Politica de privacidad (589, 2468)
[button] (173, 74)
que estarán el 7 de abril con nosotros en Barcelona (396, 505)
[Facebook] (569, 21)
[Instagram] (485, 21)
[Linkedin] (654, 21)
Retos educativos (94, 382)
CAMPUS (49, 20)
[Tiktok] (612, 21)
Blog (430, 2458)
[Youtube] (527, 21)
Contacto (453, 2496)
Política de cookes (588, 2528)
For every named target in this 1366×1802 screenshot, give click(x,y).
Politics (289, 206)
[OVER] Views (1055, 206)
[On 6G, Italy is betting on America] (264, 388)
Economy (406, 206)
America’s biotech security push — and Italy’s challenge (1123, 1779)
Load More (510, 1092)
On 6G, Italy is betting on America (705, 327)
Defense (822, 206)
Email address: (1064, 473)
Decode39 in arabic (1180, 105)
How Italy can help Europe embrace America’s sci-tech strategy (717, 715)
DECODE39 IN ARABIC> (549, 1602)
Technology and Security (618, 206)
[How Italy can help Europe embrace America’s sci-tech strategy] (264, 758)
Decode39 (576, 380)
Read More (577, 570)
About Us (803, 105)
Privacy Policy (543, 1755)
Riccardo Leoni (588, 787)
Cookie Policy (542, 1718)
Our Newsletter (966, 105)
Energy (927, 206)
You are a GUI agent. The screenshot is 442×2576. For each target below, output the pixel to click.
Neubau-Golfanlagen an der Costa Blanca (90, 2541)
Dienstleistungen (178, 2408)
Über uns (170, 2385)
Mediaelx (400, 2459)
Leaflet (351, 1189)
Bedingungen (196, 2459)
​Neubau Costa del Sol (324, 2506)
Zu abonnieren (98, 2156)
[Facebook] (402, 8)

» Activity
The lines to extract from the data above begin with the line containing "For every named" and end with the line containing "Load More (510, 1092)". Extract them exactly, including both.

» Your response
For every named target in this 1366×1802 screenshot, give click(x,y).
Politics (289, 206)
[OVER] Views (1055, 206)
[On 6G, Italy is betting on America] (264, 388)
Economy (406, 206)
America’s biotech security push — and Italy’s challenge (1123, 1779)
Load More (510, 1092)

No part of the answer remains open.